La Procura fa chiarezza sull’omicidio di Cinzia Pinna.
A Palau proseguono le indagini sull’omicidio di Cinzia Pinna, uccisa nella notte tra l’11 e il 12 settembre nella tenuta di Conca Entosa. Nei giorni scorsi, Luca Franciosi, giardiniere milanese residente ad Arzachena, si è presentato spontaneamente in Procura a Tempio per chiarire la sua posizione dopo essere stato coinvolto dalle dichiarazioni di Emanuele Ragnedda, l’imprenditore reo confesso del delitto.
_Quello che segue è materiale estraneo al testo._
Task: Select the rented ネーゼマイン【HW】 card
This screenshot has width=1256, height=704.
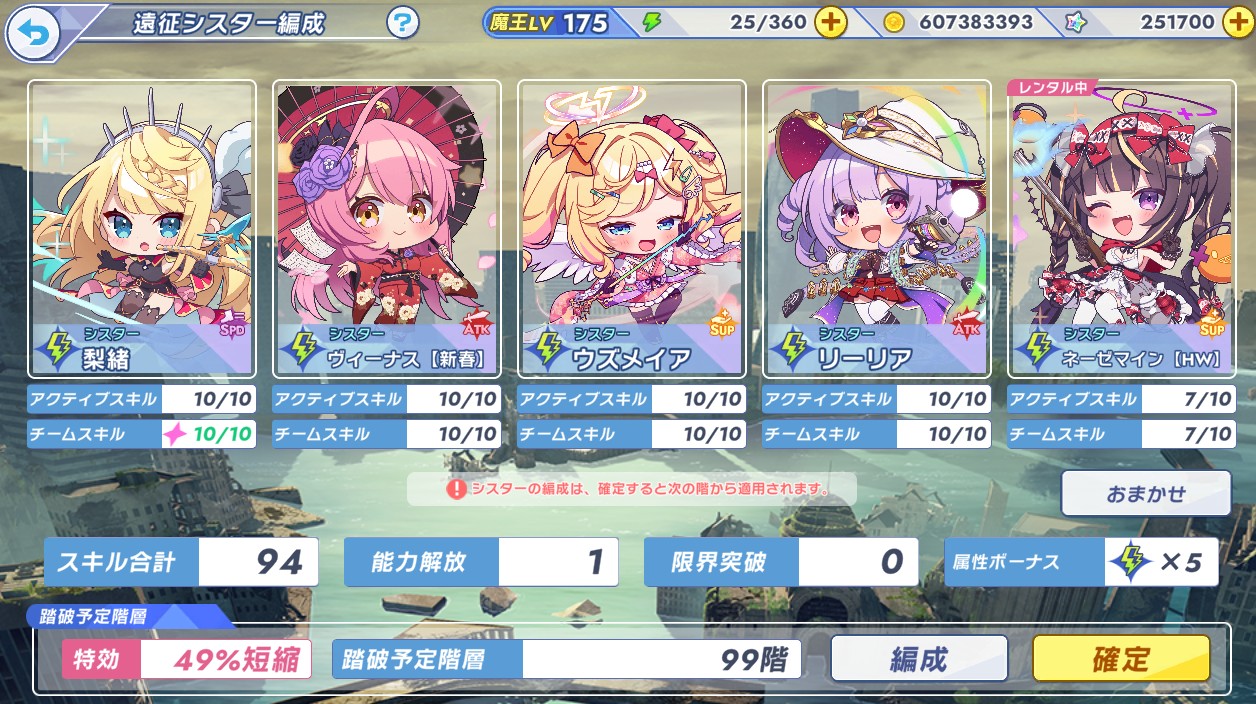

Franciosi è stato inizialmente indagato per occultamento di cadavere e poi per favoreggiamento.
Durante l’interrogatorio, durato oltre un’ora e mezza, il giovane ha spiegato i propri spostamenti nei giorni precedenti e successivi all’omicidio, facilmente verificabili per motivi di lavoro, ribadendo di non aver notato nulla di anomalo a Conca Entosa e di ignorare la scomparsa di Pinna. Gli avvocati hanno sottolineato come Franciosi si sia trovato in una situazione kafkiana, senza comprendere la natura delle accuse a suo carico.
Le indagini proseguono per ricostruire la dinamica del delitto, con nuovi sopralluoghi dei carabinieri del Ris e accertamenti balistici e autoptici. La confessione di Ragnedda sembra non coincidere con i rilievi emersi, alimentando dubbi sull’esatta sequenza dei fatti e sulla posizione della vittima al momento dell’aggressione.